_Task instructions_: Return, character for character, the lines of the material below from its first line up to and including the line containing "The height and".

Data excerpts
....

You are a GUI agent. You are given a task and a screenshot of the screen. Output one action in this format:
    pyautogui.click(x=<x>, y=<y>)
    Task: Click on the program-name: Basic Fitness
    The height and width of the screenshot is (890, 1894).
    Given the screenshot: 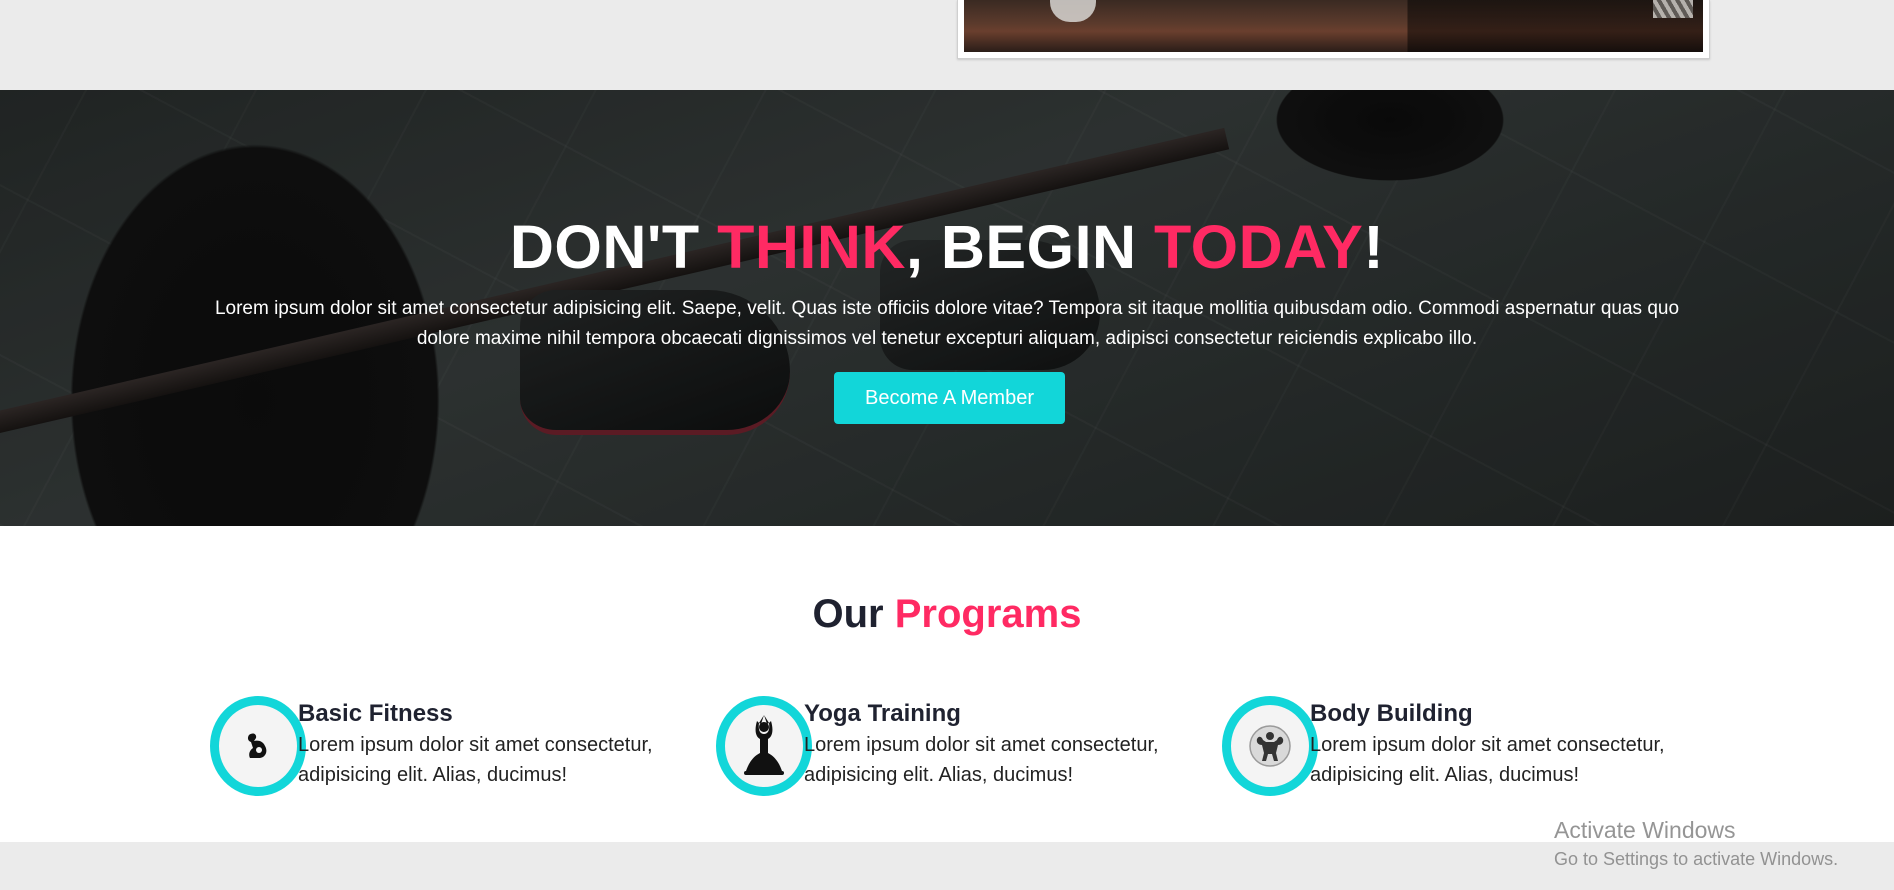 What is the action you would take?
    pyautogui.click(x=376, y=714)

....

_Result of the task_:
You are a GUI agent. You are given a task and a screenshot of the screen. Output one action in this format:
    pyautogui.click(x=<x>, y=<y>)
    Task: Click on the program-name: Basic Fitness
    The height and width of the screenshot is (890, 1894).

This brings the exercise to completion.